Two sessions on the first day of the festival were of particular interest for me because they dealt with that bridge between what we classify as ‘fiction’ and ‘non fiction’ in relation to telling the stories of family members who are no longer alive. Are we ‘thieves’? Whose stories are they?
Patrick Gale, an English novelist was interviewed about his recent book, ‘A Place Called Winter’. It is clearly considered to be ‘fiction’. The main character, Harry, is based on Gale’s great grandfather. Gale read a passage from it that started dramatically with a wet dream – certainly a good way of grabbing our attention! Harry’s daughter, Gale’s grandmother, was a great influence on Gale’s early life. More recently, when Gale’s mother died, he was left a chest of drawers full of letters between his mother and grandmother and an exercise book, in which his grandmother had sketched out her life. Gale put the letters in sequence and ‘joined together the dots’.

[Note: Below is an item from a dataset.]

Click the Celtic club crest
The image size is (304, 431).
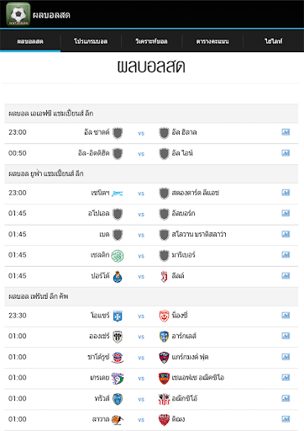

I was particularly interested to learn how a writer uses family members as a model for fictional characters – and in this case a sequence of events that actually happened. Harry really was sent off to Canada to work on the prairies. How accurately do you report? How much do you invent?
Gale mentioned that although the telephone existed in the early 20th century, letters were used for reflection about life, so the letters he was left provided a treasure-trove of detail about how and what these people thought. He described a ‘fault line’ that seemed to run through the women of his family. He said, ‘I honored all the facts I knew’. But a lot of the book is ‘ventriloquism’: he sees an Edwardian world through his great grandfather’s eyes. He had two photographs of Harry; one as a young man, the other as an old man, and ‘a few letters’. Because of the constraints of Edwardian times, Gale can’t be certain that Harry was gay, but he thinks it is likely: ‘a tap on the knee under the dinner table leads to a tumult of emotion’. He gave the character Harry a stammer. There were no labels, ‘they never call a spade a spade’. Gale found these constraints useful, but said that a lot of his rewriting involved removing ‘un-Edwardian’ thoughts.
Gale undertook research – he found lists that shops on The Strand gave young men who were travelling to the colonies – often quite unrealistic with no consideration of the harsh conditions they would face. Fascinating was research into the beliefs of the local (Canadian) Indians who believe a child with ‘two spirits’ is a third gender, neither male nor female. He said he found it difficult to depict the deplorable racism of the Edwardian English – there were many parallels with the European settlers’ treatment of Australian Aboriginal peoples. ‘Ventriloquising’ for Harry, Gale had to remove his own anger (to be true to the times) but allow the reader to be angry. Gale spent several weeks living in a cabin located as close as possible to the now-deserted settlement where Harry had lived. He did this to get an accurate picture of the fauna and flora – the smells, the feeling. Gale said that it wasn’t until his third draft of the book that he went through the text asking: What will the reader feel at this point? What will the reader know at this point? Important questions that all writers need to keep in mind.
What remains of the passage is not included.